Pathrise launched in January 2018, and to get the word out the company resorted to a tip it teaches to students: cold emails. Over the next several months, they sent over 1,000 of these to computer science majors.

One of the recipients was David Wang, who graduated this summer from Virginia Tech. When he first received the email, he recalls, his first response was: “What the heck is Pathrise?” After some Googling, he contacted Wu and decided to apply. He passed and, a few days later, was paired with a Pathrise mentor.

As a non-native English speaker from China, Wang says communication was his biggest weakness. “One day before an onsite interview, I was supposed to have a chat with the [potential] manager at lunch. I had no idea then what people talked about at lunch interviews.” His mentor helped him prepare, and the lunch went swimmingly. At the end of June Wang accepted an offer from Oath, a digital and mobile media company.

Another recent computer science graduate, Conor Livingston, had been trying to land a job at Google ever since he graduated from Hope College in western Michigan in 2014. He credits his mentor, Pathrise co-founder Mar, with helping him passing the technical interviews, which had been his Achilles heel. When he spoke with EdSurge, Livingston said he was weighing offers from Google and Amazon.

Software engineering is a sought-after skill by many technology companies, and it pays well, too. But don’t assume that students who major in computer and data sciences are an automatic shoo-in for lucrative jobs, says Wu. Many of the students Pathrise has worked so far are graduates from lesser-known state schools, in parts of the country that lack a strong regional tech sector.

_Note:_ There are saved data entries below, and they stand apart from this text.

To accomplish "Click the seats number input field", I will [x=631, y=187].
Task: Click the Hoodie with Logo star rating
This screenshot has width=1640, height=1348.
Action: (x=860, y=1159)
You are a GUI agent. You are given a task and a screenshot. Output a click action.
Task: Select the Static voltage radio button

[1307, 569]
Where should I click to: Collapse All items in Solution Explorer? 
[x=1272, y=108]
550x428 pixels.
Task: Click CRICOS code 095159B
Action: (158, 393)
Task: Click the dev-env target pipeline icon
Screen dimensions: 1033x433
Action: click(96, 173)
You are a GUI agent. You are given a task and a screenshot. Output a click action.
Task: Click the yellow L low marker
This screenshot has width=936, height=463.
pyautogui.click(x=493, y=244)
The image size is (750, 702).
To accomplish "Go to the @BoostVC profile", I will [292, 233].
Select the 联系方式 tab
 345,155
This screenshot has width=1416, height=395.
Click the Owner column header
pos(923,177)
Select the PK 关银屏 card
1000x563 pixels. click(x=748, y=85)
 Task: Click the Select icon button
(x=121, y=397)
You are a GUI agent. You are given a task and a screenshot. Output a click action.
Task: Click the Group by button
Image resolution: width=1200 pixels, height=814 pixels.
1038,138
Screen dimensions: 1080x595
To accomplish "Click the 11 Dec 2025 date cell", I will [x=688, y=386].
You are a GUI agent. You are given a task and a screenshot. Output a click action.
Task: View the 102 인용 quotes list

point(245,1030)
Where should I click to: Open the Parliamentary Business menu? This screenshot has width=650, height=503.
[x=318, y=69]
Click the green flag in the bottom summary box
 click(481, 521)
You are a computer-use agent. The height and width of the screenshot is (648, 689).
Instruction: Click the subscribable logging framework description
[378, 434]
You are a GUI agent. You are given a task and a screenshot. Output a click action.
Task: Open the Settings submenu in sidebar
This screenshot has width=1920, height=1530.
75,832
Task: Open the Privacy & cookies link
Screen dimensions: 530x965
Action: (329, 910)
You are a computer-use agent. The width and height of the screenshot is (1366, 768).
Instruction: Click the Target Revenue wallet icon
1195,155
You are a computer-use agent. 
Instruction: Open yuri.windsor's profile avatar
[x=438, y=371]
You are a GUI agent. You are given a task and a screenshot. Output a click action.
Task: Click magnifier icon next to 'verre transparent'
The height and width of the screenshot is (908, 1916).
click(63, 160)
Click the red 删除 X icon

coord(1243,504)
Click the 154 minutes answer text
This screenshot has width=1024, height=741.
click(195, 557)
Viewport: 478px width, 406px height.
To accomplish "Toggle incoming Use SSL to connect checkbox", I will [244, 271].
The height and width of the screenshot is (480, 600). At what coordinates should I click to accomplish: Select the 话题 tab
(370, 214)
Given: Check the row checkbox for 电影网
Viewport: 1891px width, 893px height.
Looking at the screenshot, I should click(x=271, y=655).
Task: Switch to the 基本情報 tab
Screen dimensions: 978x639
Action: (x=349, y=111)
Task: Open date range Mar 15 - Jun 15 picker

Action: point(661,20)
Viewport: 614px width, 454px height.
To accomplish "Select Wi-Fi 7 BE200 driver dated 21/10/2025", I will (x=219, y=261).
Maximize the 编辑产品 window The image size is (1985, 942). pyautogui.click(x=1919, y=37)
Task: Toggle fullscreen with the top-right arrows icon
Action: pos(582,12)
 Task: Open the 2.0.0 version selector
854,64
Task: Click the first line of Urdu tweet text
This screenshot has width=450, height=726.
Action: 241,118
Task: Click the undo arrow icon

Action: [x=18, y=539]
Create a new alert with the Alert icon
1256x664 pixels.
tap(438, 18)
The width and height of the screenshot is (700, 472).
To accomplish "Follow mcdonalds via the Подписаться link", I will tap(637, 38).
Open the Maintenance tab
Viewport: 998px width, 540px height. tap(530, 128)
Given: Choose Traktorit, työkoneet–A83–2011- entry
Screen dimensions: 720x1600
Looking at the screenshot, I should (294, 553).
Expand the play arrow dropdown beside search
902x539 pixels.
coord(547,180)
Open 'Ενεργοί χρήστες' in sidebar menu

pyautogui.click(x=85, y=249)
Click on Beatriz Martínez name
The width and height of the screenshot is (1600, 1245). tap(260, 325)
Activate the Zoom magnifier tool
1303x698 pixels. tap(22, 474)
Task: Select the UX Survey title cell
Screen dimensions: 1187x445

To date, the company has helped 50 students land jobs with starting salaries that range from $70,000 to $200,000, claims Wu. On average, he adds, these jobs pay $100,000. That suggests Pathrise currently makes about $9,000 per successful placement (based on its 9 percent cut).

The tech industry has spawned many other programs that specialize in helping aspiring software engineers navigate the job search process and pass technical interviews, including OutCo and Interview Kickstart. These programs charge anywhere from $5,000 upfront to 10 percent of a new hire’s first-year salary.

Pathrise will find itself competing with these services with a smaller—and younger—team. (The oldest person there is 32.) Wu says he’s heard plenty of comments about how odd it seems that young people are offering career advice. But “this is a company where it is important and relevant that the founders are young,” he tells EdSurge. Few competitors, he claims, approach this work from the perspectives of recent university graduates and the hiring managers who evaluate them.

As people get older, he says, “you do lose touch with what it feels like to be a college student graduating and being completely lost in the job market.”